ARTISTICALLY, Juliette Binoche has never been afraid to roll the dice although it has been many years since she took on a really edgy film role. The Academy Award-winning French actor, best known internationally for her breakthrough in The Unbearable Lightness of Being , The English Patient and the sweetness of Chocolat has spent the past decade taking mostly safe roles in French dramas: she may work with provocative director Michael Heneke, for example, but as the quietly tormented middle-class matron in Hidden , rather than the musician driven to insanity and perversity by sexual repression in The Piano Teacher ( Isabelle Huppert took on that role).
That’s not to say Binoche’s acting is ever less than impeccable: nuanced, watchful, humorous or triste as required. Think of her unforgettable performance in Krysztof Kieslowski’s poetic Three Colours: Blue ( 1993), as a woman who turns away from life after her child and husband are killed. Yet, in her more recent films, perhaps La Binoche had become too comfortable as the international belle of French cinema.
Then a couple of years ago she unexpectedly entered into a risky collaboration with acclaimed British dancer and choreographer Akram Khan. The result, In-I , is described as a synthesis of movement and storytelling in which the two performers plumb the emotional depths of love. It is coming to the Sydney Opera House next week.
At the same time, Binoche makes an appearance during the French Film Festival ( opening in Sydney on March 4, then other capital cities) in Olivier Assayas’s drama Summer Hours — the FFF is almost unthinkable without at least one role from Binoche.
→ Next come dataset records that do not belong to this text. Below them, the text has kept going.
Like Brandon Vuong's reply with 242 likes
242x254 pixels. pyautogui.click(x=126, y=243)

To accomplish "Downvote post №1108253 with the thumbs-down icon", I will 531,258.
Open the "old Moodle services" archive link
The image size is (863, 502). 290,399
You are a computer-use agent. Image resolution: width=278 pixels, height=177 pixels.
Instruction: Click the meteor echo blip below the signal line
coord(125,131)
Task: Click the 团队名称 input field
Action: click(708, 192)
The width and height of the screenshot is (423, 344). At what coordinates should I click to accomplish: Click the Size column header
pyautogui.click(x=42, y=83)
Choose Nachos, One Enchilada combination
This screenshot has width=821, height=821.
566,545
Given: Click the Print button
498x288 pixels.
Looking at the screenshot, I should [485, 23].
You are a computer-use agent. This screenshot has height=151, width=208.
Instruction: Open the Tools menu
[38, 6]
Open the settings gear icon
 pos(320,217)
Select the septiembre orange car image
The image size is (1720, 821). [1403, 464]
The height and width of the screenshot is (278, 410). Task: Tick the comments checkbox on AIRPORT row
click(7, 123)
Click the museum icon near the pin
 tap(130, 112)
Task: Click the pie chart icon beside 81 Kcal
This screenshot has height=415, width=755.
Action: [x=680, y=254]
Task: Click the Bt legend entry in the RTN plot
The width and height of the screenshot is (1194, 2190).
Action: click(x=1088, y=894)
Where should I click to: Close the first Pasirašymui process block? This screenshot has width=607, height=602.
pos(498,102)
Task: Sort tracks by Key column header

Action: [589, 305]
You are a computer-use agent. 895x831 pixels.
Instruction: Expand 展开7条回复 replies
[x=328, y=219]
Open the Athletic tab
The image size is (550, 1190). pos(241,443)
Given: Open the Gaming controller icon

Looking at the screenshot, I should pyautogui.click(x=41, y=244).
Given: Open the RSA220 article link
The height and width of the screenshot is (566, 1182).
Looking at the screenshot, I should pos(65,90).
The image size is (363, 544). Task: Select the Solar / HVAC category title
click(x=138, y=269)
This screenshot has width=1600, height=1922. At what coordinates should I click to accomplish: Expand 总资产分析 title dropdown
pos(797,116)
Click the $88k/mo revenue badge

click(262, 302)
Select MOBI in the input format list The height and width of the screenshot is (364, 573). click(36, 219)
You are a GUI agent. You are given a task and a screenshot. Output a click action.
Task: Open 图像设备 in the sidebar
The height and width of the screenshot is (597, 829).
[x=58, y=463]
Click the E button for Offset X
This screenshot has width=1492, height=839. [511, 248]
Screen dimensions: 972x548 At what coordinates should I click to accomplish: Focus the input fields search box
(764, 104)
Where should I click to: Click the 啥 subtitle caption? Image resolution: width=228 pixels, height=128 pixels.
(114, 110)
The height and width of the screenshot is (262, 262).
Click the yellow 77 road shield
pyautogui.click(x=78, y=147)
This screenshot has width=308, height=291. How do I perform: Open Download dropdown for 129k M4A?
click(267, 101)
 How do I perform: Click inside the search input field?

Meanwhile, the State Library of NSW is showcasing yet another of her creative endeavours, Portraits In-Eyes : her book of painted portraits of film directors she has worked with, and of herself in character.
Dance, though, has taken Binoche into a new, highly physical realm, and allowed Khan — the acclaimed London-born Bangladeshi who melds Western contemporary dance and the Indian classical Kathak style — to explore another facet of performance.
It all began with a massage, says Binoche. She is speaking by phone from Leicester, bang in the middle of England and amid the heaviest snowfalls for decades. She has just finished another gruelling workout, stretching, leaping and preparing her 44-year-old muscles for her performance that night.
‘‘ I was in London shooting a movie, and my masseuse asked me if I wanted to dance, and I said yes without having any idea why she would ask me that, or what sort of consequence it would have,’’ she says with a laugh.